Mme Noss : Comme je l’ai dit, plus le texte législatif est clair et plus cette politique fournira des occasions à toute la gamme des créateurs canadiens.
La sénatrice Simons : Dans un même ordre d’idées, je voudrais aborder les amendements que vous proposez aux alinéas 5(2)g), i), j) et k). Quand le projet de loi nous est venu de la Chambre, l’une des choses frustrantes pour moi était de constater que beaucoup d’intervenants de tout acabit y avaient ajouté ce que je qualifierais de « truismes », soit des pans de discours explicatif qui, au lieu de faciliter l’interprétation du projet de loi, viennent selon moi la compliquer.
C’est ce que m’inspirent les amendements que vous proposez ici, soit beaucoup de verbiage qui ne clarifie rien. Pourriez-vous m’expliquer tous ces mots sur les technologies efficaces et les forces du marché? Quel est leur effet concret?
Mme Noss : Bien sûr. Merci de m’en donner l’occasion.
Pour bien situer ce passage, il faut savoir que le principe voulant que le CRTC tienne compte de l’intérêt des consommateurs est déjà appliqué dans les télécommunications grâce à des instructions générales. Comme vous le savez, il est assez rare que l’on procède à la mise à jour de la Loi sur la radiodiffusion ou de la Loi sur les télécommunications. Donc, pour veiller à ce que le CRTC tienne compte du point de vue des consommateurs dans l’établissement de politiques en télécommunications, il y a des instructions générales qui exigent que le CRTC le fasse. C’est de là que vient une bonne partie du libellé sur le choix des consommateurs, les forces du marché et la concurrence. Le CRTC doit donc en tenir compte quand il établit des politiques relatives aux télécommunications. Nous estimons qu’il devrait en faire tout autant pour ces facteurs quand il établit des politiques en matière de radiodiffusion.
Ce texte législatif est d’une importance majeure et peut se traduire par tant d’avantages pour les consommateurs et la communauté créative du pays, mais nulle part ailleurs dans celui-ci il n’est question de l’intérêt des forces du marché, de la concurrence et du choix des consommateurs. J’ai entendu votre discours devant le Sénat au début du processus, quand vous avez parlé de l’incidence de la présence de créneaux de services thématiques plus petits offerts dans des langues tierces et de leur importance. Cet amendement vise à répondre à cela.

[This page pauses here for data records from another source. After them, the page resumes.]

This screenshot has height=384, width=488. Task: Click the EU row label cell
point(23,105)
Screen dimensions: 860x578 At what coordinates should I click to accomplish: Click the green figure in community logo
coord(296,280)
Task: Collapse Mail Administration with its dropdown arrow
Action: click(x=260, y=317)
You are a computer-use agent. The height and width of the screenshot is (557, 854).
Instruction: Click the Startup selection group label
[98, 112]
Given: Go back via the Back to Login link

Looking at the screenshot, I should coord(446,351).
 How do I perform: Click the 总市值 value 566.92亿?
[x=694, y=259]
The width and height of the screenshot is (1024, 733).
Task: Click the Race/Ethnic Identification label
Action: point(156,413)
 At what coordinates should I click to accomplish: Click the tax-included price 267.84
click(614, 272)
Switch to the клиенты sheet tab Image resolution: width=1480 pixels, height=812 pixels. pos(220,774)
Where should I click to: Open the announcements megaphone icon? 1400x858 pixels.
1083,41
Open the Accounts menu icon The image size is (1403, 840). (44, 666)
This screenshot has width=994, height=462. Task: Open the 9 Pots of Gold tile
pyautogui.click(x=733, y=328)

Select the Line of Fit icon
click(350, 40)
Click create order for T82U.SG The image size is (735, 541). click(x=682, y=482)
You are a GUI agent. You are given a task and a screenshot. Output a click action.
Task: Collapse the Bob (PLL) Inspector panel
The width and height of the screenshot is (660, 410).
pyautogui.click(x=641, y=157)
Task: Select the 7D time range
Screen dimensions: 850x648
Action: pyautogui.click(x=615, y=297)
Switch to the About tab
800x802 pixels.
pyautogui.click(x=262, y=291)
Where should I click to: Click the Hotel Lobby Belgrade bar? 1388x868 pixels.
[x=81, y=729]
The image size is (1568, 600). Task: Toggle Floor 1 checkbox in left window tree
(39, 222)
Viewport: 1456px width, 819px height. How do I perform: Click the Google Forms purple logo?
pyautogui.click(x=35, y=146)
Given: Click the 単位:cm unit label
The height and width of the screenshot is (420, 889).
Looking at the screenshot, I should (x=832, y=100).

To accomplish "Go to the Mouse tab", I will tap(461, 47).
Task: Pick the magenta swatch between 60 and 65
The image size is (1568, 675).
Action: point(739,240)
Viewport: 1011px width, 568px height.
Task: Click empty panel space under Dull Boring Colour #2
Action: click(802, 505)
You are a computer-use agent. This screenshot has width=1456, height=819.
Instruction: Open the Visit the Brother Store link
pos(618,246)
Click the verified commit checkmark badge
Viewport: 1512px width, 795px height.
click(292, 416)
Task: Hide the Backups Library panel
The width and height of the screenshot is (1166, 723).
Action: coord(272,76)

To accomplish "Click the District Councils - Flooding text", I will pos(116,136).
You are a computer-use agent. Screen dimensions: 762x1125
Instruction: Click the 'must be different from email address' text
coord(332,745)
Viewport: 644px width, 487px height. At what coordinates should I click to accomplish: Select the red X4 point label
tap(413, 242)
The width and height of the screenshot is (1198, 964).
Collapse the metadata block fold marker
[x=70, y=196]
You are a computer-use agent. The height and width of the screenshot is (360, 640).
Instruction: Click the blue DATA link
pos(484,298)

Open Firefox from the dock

La sénatrice Simons : Comme je l’ai dit, je voudrais que le projet de loi soit plus clair. Les ajouts me préoccupent; ils viennent de diverses sources, et sûrement pas tous de vos membres. Je crois toutefois que vous comprenez mon point de vue, à savoir que des quelque 130 amendements adoptés du côté de la Chambre, beaucoup me semblent privilégier la forme au lieu du fond.
Mme Noss : Je suis entièrement d’accord, sénatrice. N’empêche que rien dans le projet de loi ne traite de l’intérêt des consommateurs, c’est-à-dire du choix des consommateurs, des forces du marché et de la concurrence, ce dont le CRTC doit tenir compte quand il entreprend cette étape fort importante de créer des politiques en matière de radiodiffusion.
Donc, en faisant abstraction du libellé, le principe voulant qu’il y ait dans le texte législatif un article sur les politiques en matière de radiodiffusion et les politiques de réglementation qui exige que le CRTC tienne compte des consommateurs canadiens représente un progrès notable pour nous.
Le président : Merci, madame Noss. Je n’aime pas interrompre les gens, mais cela vient malheureusement avec mon travail.
Le sénateur Manning : Je remercie nos témoins.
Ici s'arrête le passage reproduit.